If the compiler sill performed TCO, then all of the external foo(arr) calls would receive the same pointer. That's a visible semantics change, and thus no longer a pure optimization.
The fact that the local variable in question is an array is probably a red herring here; it is its visibility to the outside via a pointer that is important.
Consider this program:
#include <stdio.h>
int *valptr[7], **curptr = valptr, **endptr = valptr + 7;
void reset(void)
{
curptr = valptr;
}
int record(int *ptr)
{
if (curptr >= endptr)
return 1;
*curptr++ = ptr;
return 0;
}
int tally(void)
{
int **pp;
int count = 0;
for (pp = valptr; pp < curptr; pp++)
count += **pp;
return count;
}
int tail_function(int x)
{
return record(&x) ? tally() : tail_function(x + 1);
}
int main(void)
{
printf("tail_function(0) = %d\n", tail_function(0));
return 0;
}
As the tail_function recurses, which it does via a tail call, the record function records the addresses of different instances of the local variable x. When it runs out of room, it returns 1, and that triggers tail_function to call tally and return. tally sweeps through the recorded memory locations and adds their values.

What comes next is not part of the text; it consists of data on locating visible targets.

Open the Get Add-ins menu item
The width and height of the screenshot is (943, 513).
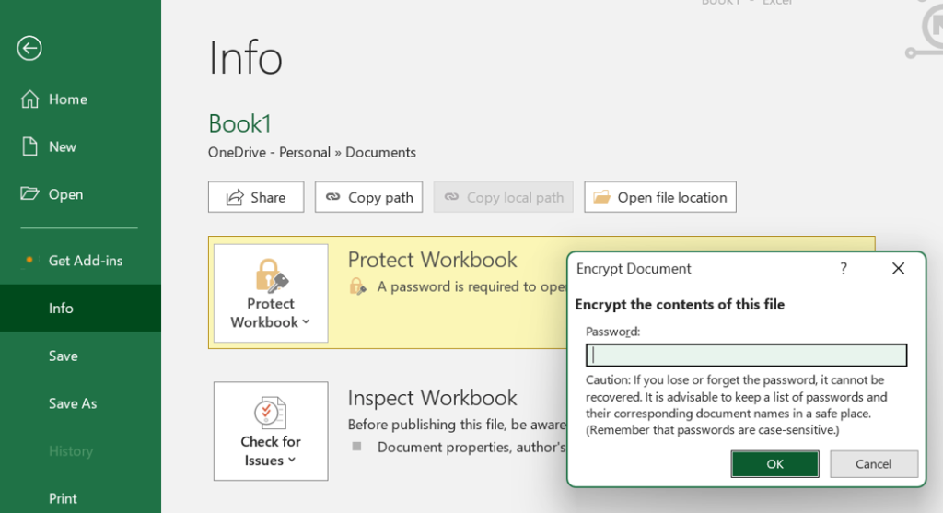[85, 261]
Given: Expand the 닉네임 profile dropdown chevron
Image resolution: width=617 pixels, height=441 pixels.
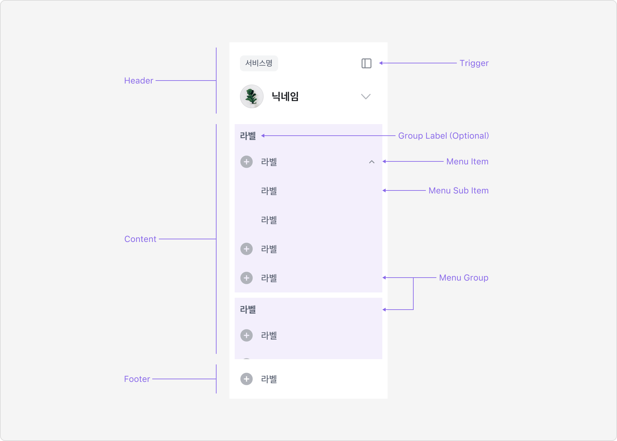Looking at the screenshot, I should click(366, 96).
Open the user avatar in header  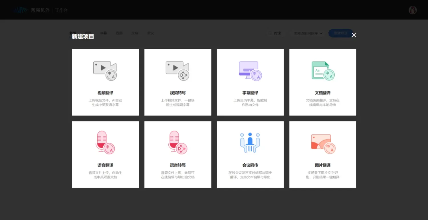413,10
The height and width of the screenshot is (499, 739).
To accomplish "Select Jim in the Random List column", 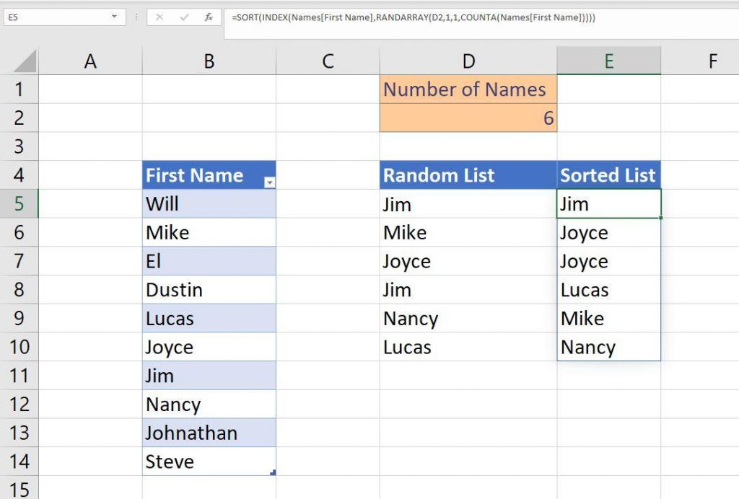I will 468,204.
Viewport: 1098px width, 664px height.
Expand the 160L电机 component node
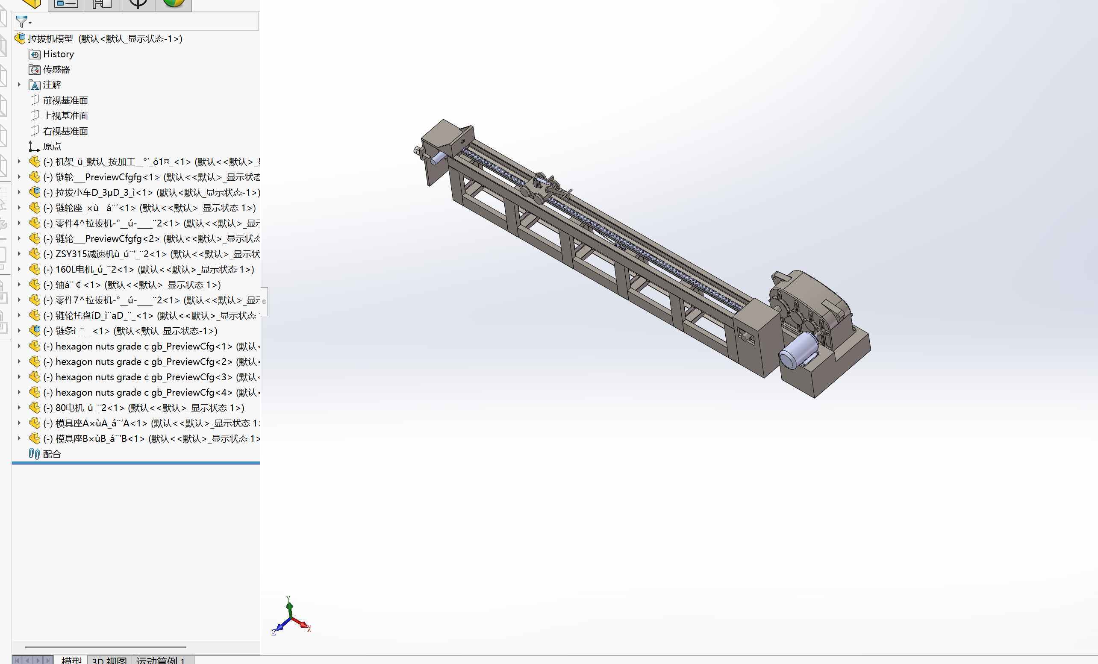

If tally were subject to TCO, then there would just be one instance of x. Effectively, it would be this:
int tail_function(int x)
{
tail:
if (record(&x))
return tally();
x = x + 1;
goto tail;
}
And so now, record is recording the same location over and over again, causing tally to calculate an incorrect value instead of the expected 21.
The logic of record and tally depends on x being actually instantiated on each activation of the scope, and that outer activations of the scope have a lifetime which endures until the inner ones terminate. That requirement precludes tail_function from recursing in constant space; it must allocate separate x instances.